Juvenile and young adult arrest rates have fallen sharply as well, Lawlor said, which he credited to a number of reforms that have prevented children from being kicked out of school and fueling the “school-to- prison pipeline.”
“I don’t want a kid to be committing a crime, but I also don’t want a kid to have to choose between eating and committing a crime.”
Abby Anderson, executive director of the Connecticut Juvenile Justice Alliance
The fight to move older teenagers from the adult to juvenile justice systems didn’t mean proponents didn’t want to hold children accountable for bad behavior, said Abby Anderson, executive director of the Connecticut Juvenile Justice Alliance. It was an acknowledgement that, for many minors in the system, their delinquent behavior is often due to intersectional issues like housing inequality, unaddressed trauma and educational inequities.
“A lot of things kids end up in the justice system for are driven by things that aren’t in their power,” Anderson said. “I don’t want a kid to be committing a crime, but I also don’t want a kid to have to choose between eating and committing a crime.”
Despite the reforms, there are still some children in the adult system. Juvenile incarceration in Manson Youth Institution has fallen significantly in the past 10 years, but there are still around 50 children locked up there, and a few girls incarcerated at York Correctional Institution, which primarily houses adult women. As is common in the criminal justice system, those juveniles are disproportionately youths of color.
“The fact there’s not that many kids left (in the adult system) is both a testament, but also an indictment,” Anderson said. “Because the kids who are left are also the most in need.” That is, they too come from primarily disadvantaged backgrounds and tend to have complex mental health problems and special education needs.
Anderson pointed to a negative consequence of raising the age: racial inequality in the juvenile justice system actually worsened. She said advocates had thought their efforts would shrink these disparities, but has yet to happen.

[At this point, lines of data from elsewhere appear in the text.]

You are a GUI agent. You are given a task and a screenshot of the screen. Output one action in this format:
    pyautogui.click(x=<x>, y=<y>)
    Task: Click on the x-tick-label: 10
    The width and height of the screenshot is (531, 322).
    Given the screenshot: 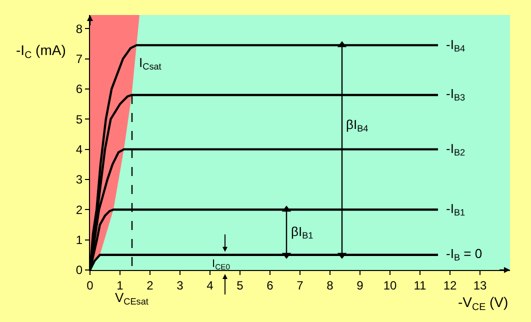 What is the action you would take?
    pyautogui.click(x=390, y=285)
    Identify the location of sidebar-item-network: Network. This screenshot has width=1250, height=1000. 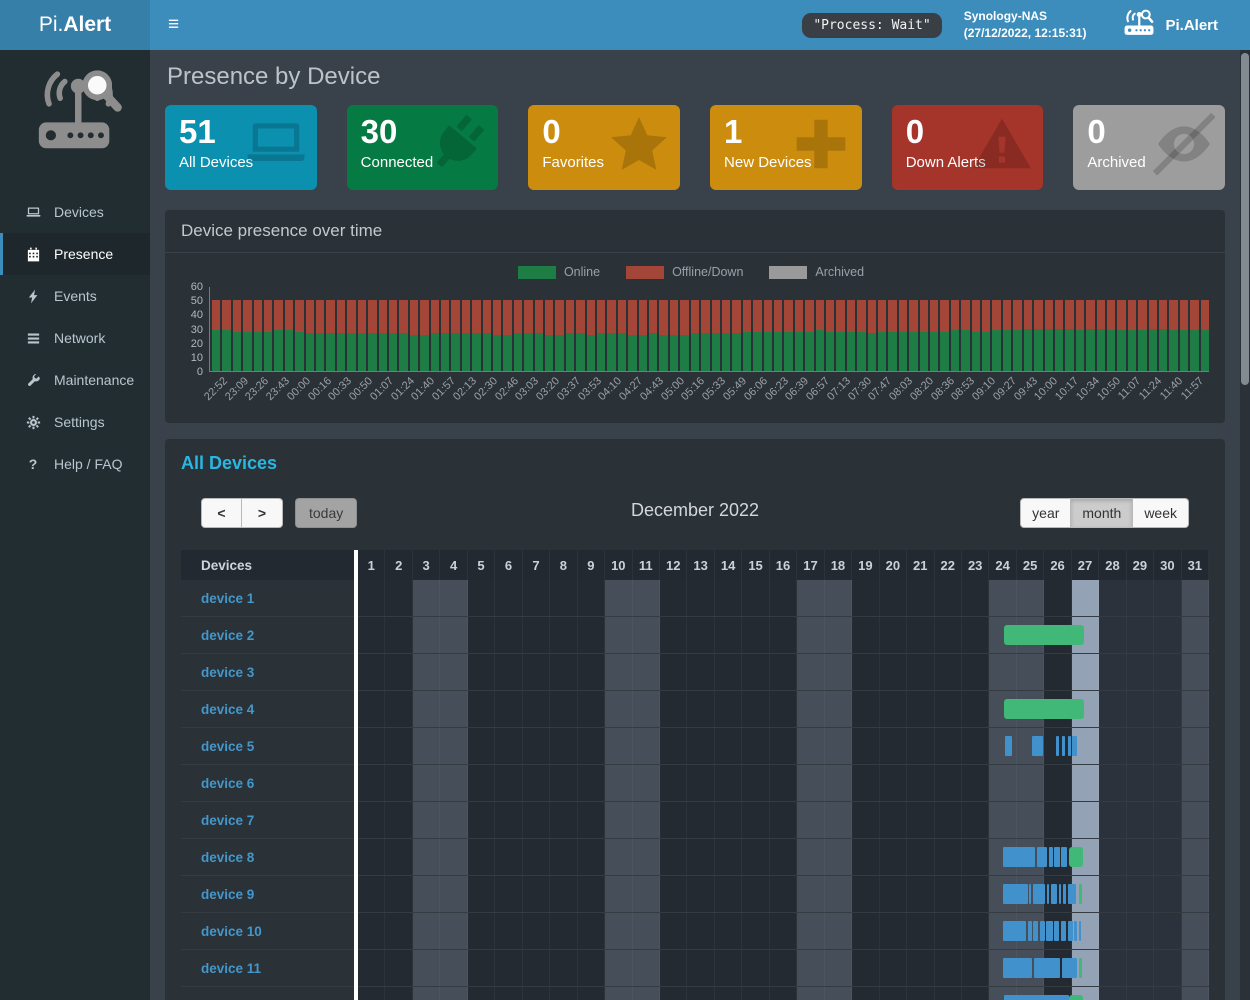
(75, 338).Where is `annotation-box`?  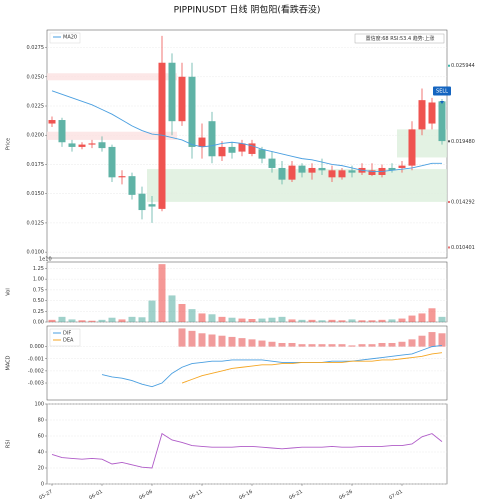 annotation-box is located at coordinates (442, 91).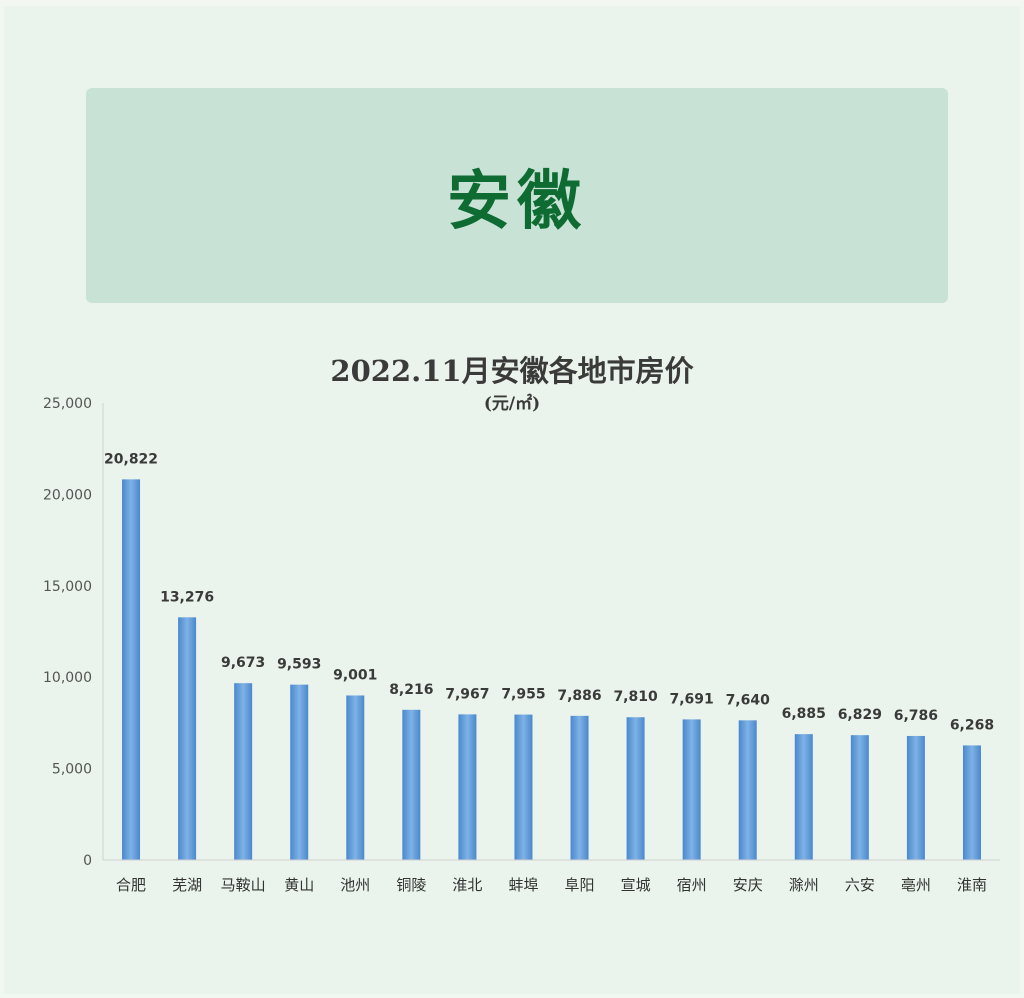 The height and width of the screenshot is (998, 1024). What do you see at coordinates (467, 694) in the screenshot?
I see `data-label: 7,967` at bounding box center [467, 694]. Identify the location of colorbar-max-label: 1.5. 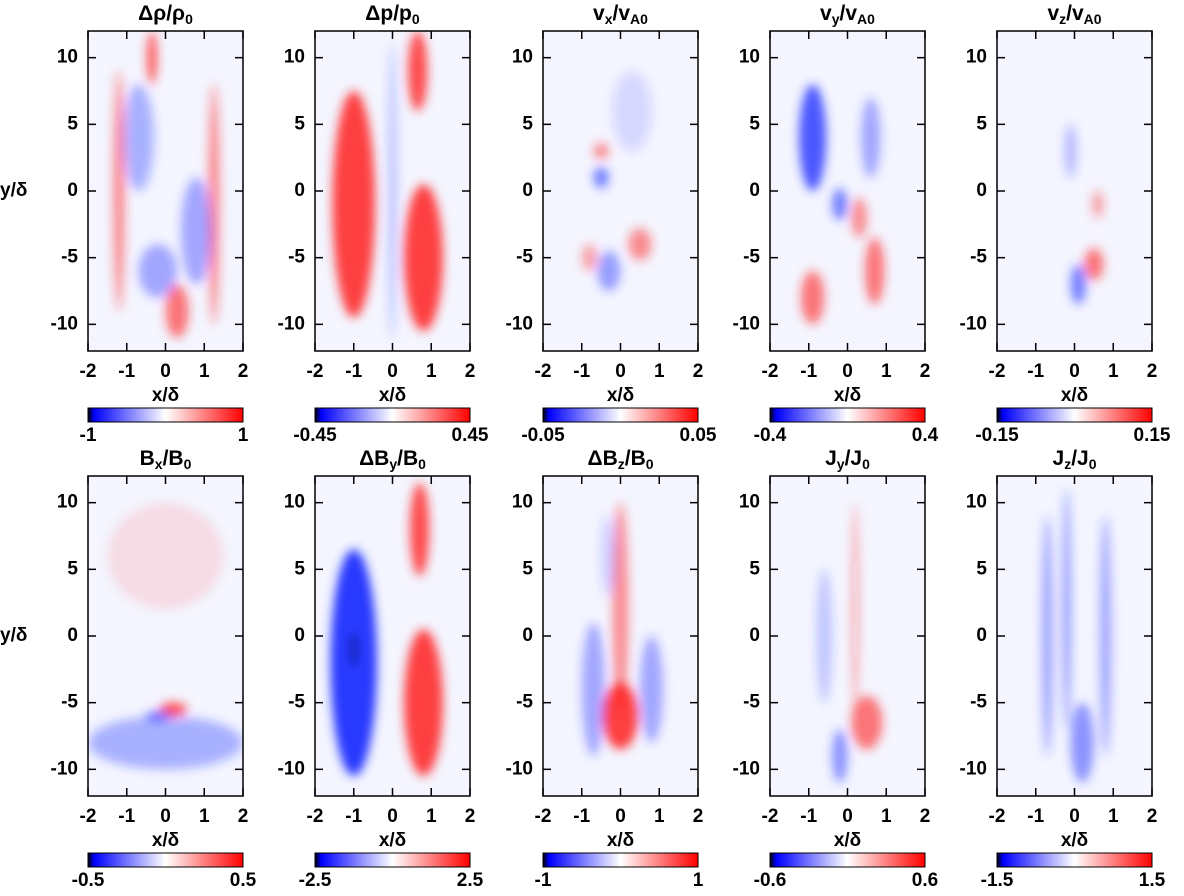
(1152, 880).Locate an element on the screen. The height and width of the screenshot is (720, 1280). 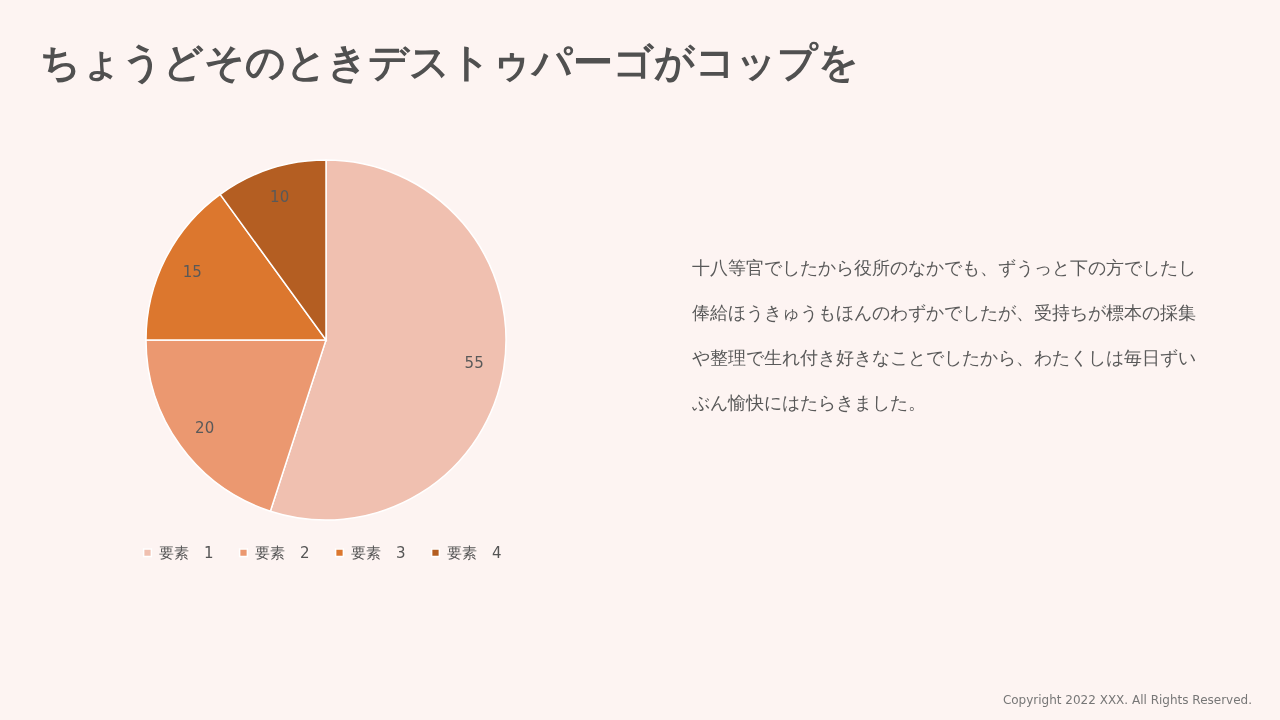
data-label: 20 is located at coordinates (205, 428).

“We got a lot of kids out of the system,” Anderson said. “But unfortunately what we’ve seen — and we just got this data in December — the proportion of kids who are in our system who are black and brown has actually gone up.”
Looking ahead
Distilling wisdom from the fight to expand juvenile court jurisdiction is important, as advocates like Anderson find themselves working to raise the age again.
Advocates now seek to raise Connecticut’s minimum age of criminal responsibility to age 12. Currently, children as young as seven can be arrested. The proposal would make it so children under 12 would instead be handled by either the Children’s Behavioral Health Services System, Youth Service Bureaus, or a Juvenile Review Board, or receive services in the community.
According to state data, there were 112 court referrals of children younger than 12 in 2019. About 80 percent of those were for misdemeanors. The majority of those children were black or Hispanic.
Rep. Toni Walker, a New Haven Democrat whom Lawlor called the “quarterback” of organizers’ efforts to raise the age, reiterated Anderson’s call to take 7- to 11-year-olds out of the juvenile justice system altogether, and added a few priorities of her own. She called on her legislative colleagues to enhance the education offered to children in the state’s custody and appropriate money to bolster mental health support.
“We do not have adequate mental health services for a child when they melt down and a parent doesn’t know what to do,” Walker said. “The only thing they have is to call the police.”